_Pixel coordinate grounding data_.
============

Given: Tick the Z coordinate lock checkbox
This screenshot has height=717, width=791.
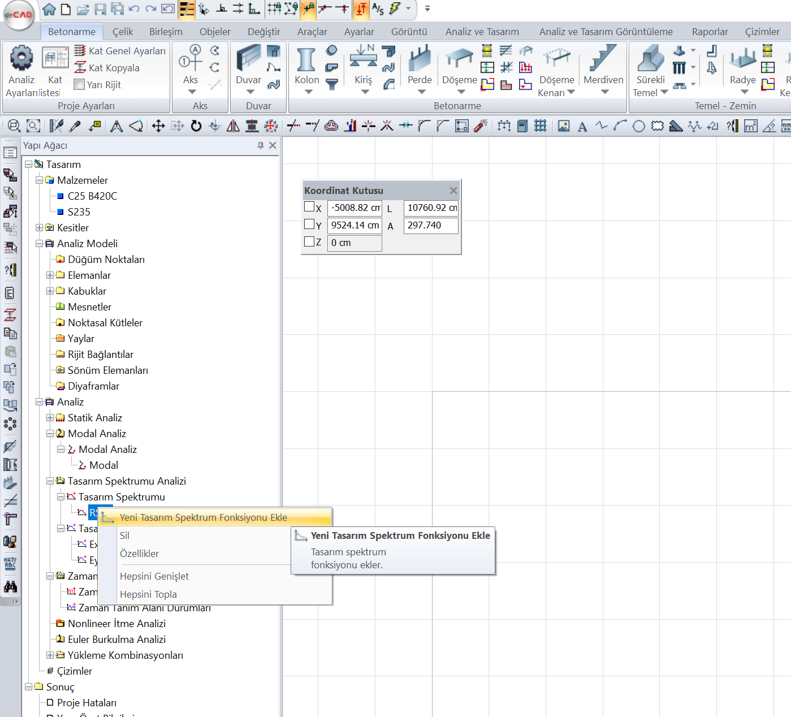Looking at the screenshot, I should (x=309, y=241).
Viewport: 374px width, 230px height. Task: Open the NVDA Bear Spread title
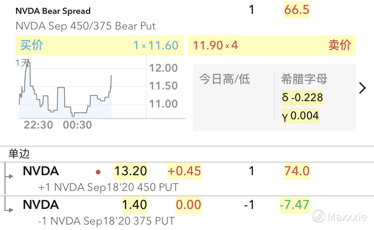click(53, 11)
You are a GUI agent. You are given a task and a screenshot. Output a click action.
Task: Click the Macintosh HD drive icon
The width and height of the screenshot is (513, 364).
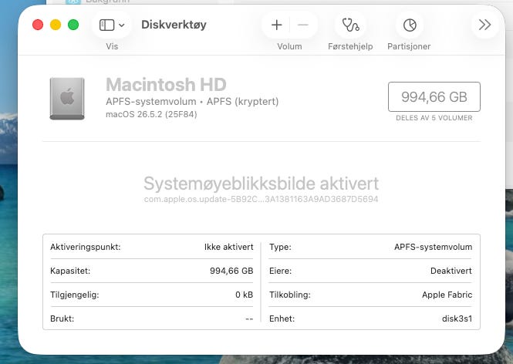[67, 99]
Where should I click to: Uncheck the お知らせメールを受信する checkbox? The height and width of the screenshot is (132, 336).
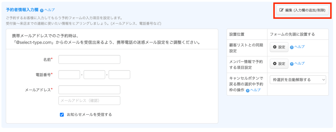[62, 115]
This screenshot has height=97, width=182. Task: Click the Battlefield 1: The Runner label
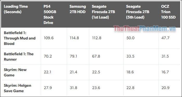coord(18,57)
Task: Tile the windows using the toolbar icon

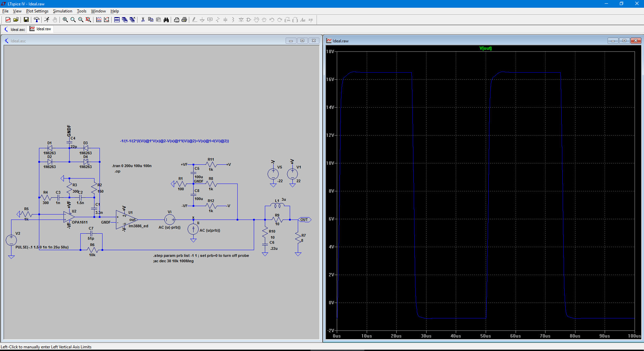Action: (117, 20)
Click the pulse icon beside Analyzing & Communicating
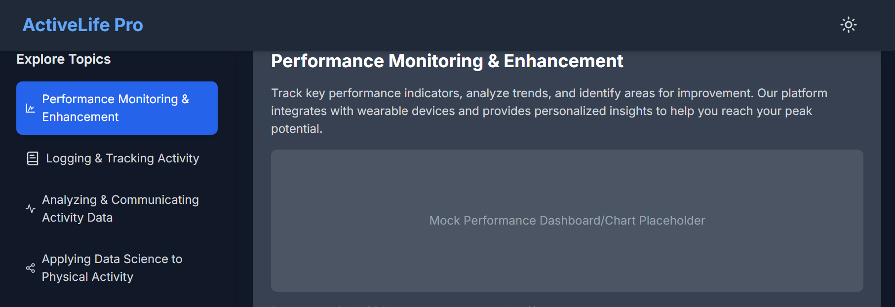Screen dimensions: 895x307 pyautogui.click(x=31, y=209)
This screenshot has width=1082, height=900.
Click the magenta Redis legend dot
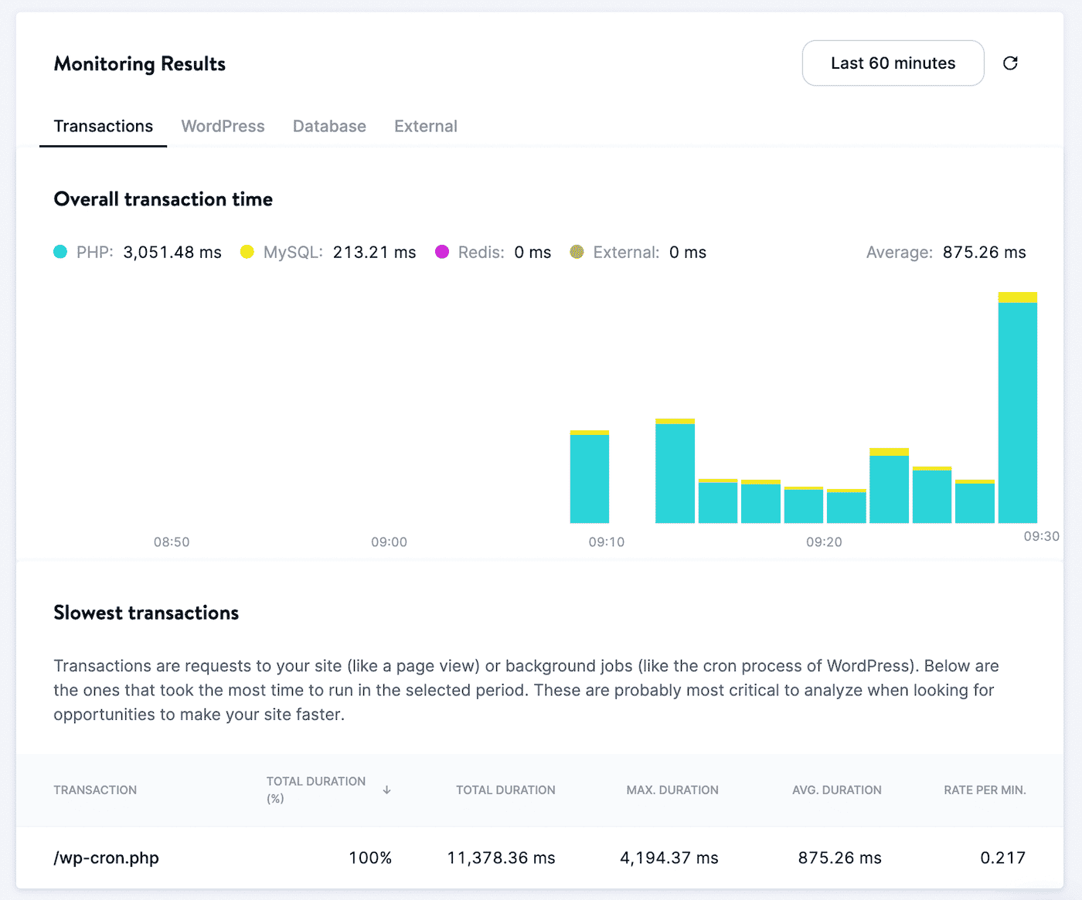442,252

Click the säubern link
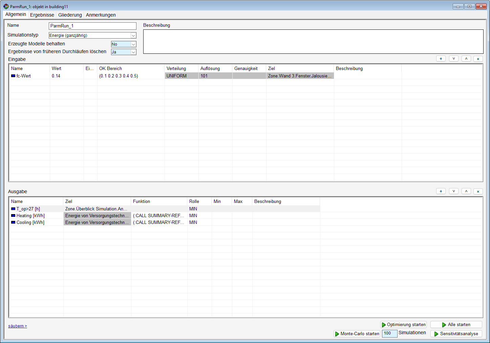(17, 326)
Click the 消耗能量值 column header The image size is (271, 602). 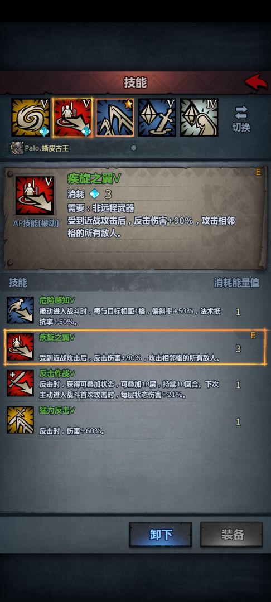tap(236, 283)
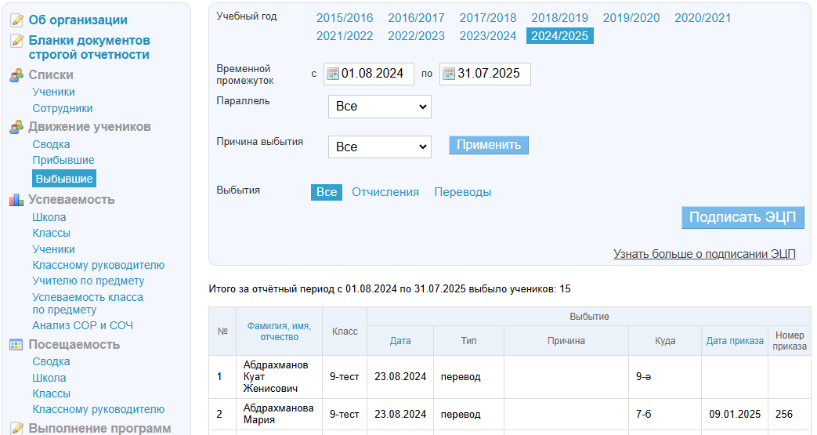This screenshot has height=435, width=817.
Task: Switch to academic year 2023/2024
Action: [x=487, y=36]
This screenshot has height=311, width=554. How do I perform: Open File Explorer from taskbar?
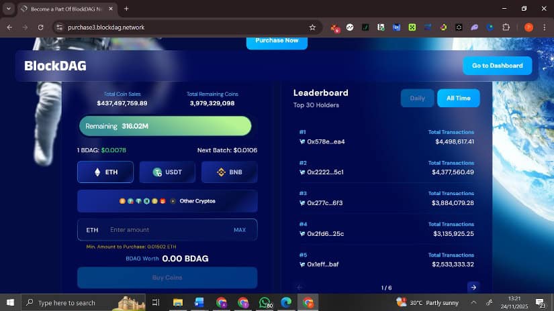click(x=178, y=303)
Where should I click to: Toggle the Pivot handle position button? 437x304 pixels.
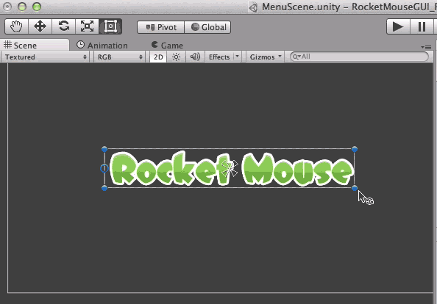click(161, 27)
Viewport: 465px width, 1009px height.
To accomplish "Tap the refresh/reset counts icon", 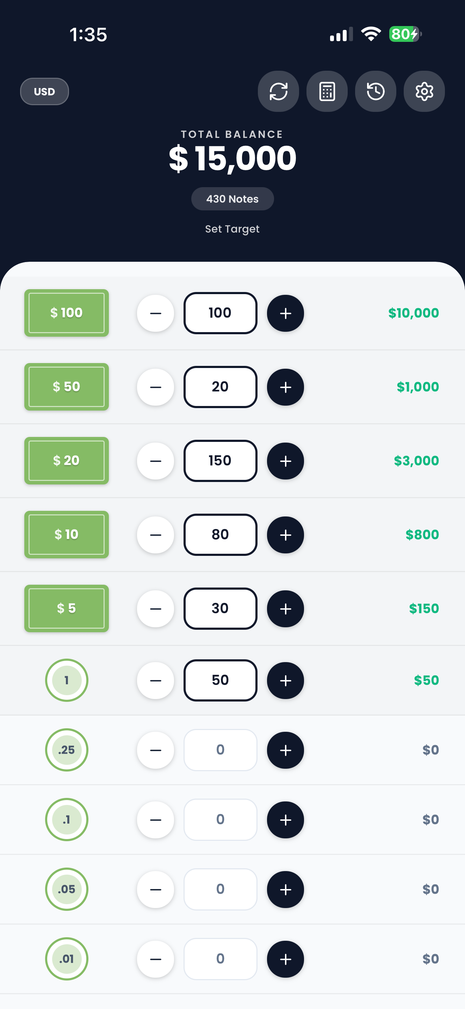I will [278, 91].
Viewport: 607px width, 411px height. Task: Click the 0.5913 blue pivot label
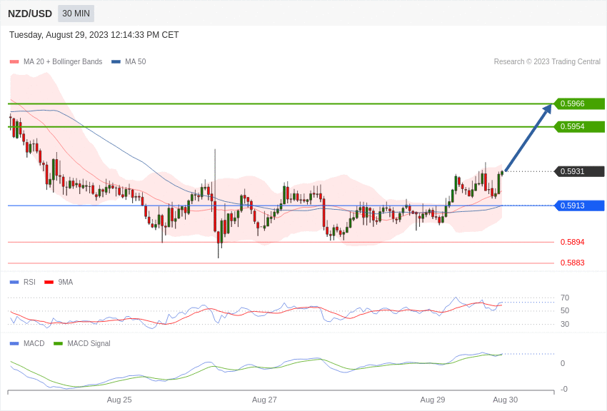(580, 206)
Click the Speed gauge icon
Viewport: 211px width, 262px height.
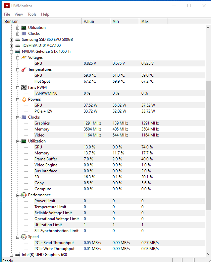(x=24, y=237)
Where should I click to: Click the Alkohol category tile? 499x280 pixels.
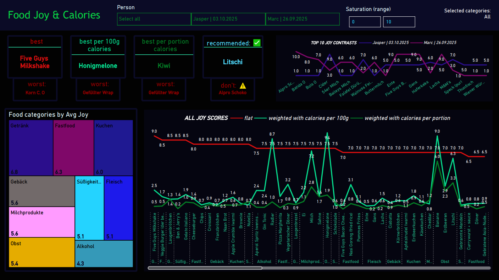click(x=104, y=254)
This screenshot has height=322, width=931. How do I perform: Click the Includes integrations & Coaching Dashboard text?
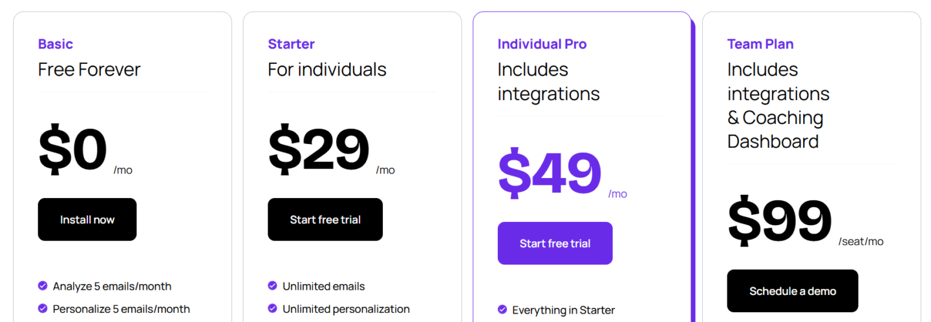[x=778, y=105]
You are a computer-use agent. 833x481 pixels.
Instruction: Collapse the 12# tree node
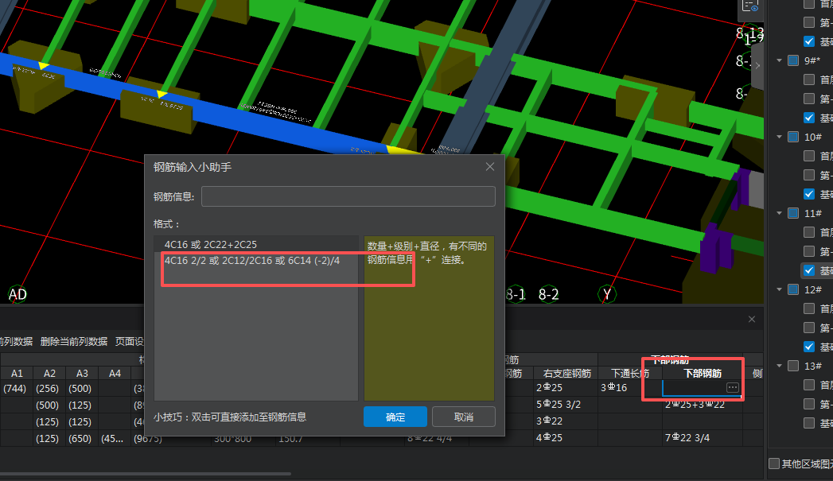click(x=779, y=289)
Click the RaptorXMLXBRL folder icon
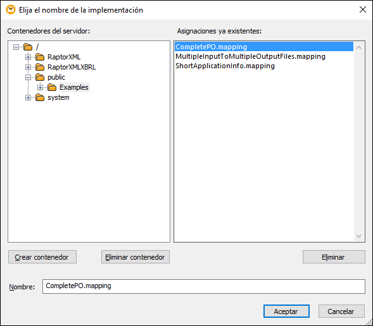This screenshot has height=326, width=373. tap(40, 67)
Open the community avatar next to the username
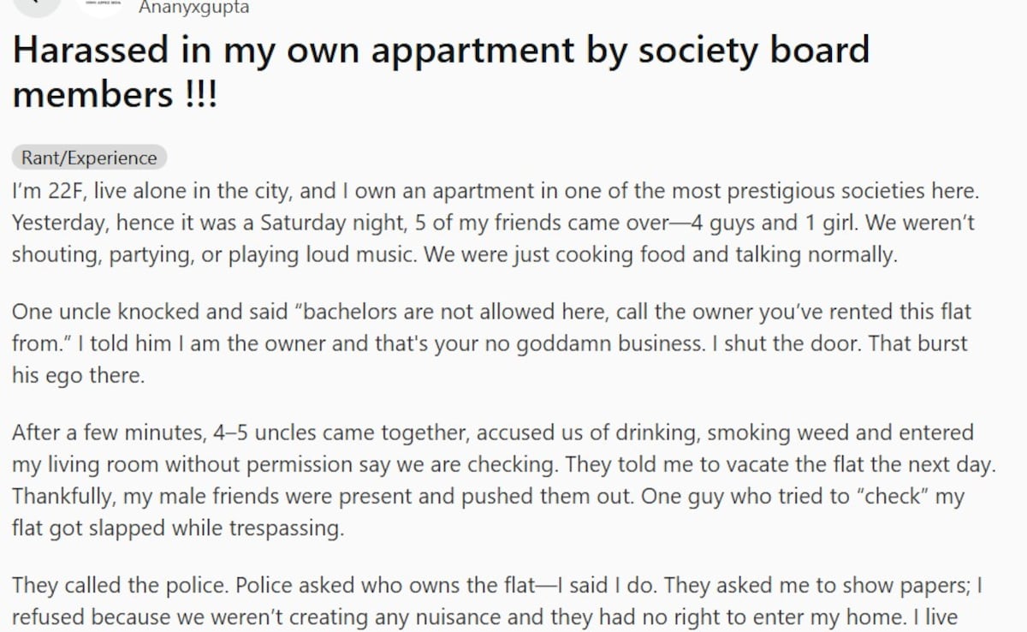 (x=101, y=5)
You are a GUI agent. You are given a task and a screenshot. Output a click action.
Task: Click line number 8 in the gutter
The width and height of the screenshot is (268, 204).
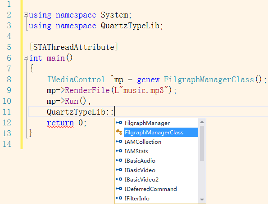click(x=9, y=80)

============

Give again, exactly, the lines from the start of the data through the one holding "Task: Click the Macintosh HD drive icon"; omit the pictures.

_Written solution_.
Given: Tick the Z coordinate lock checkbox
This screenshot has height=717, width=791.
Looking at the screenshot, I should (x=309, y=241).
Viewport: 374px width, 230px height. Task: Open the NVDA Bear Spread title
click(53, 11)
You are a GUI agent. You are given a task and a screenshot. Output a click action.
Task: Click the Macintosh HD drive icon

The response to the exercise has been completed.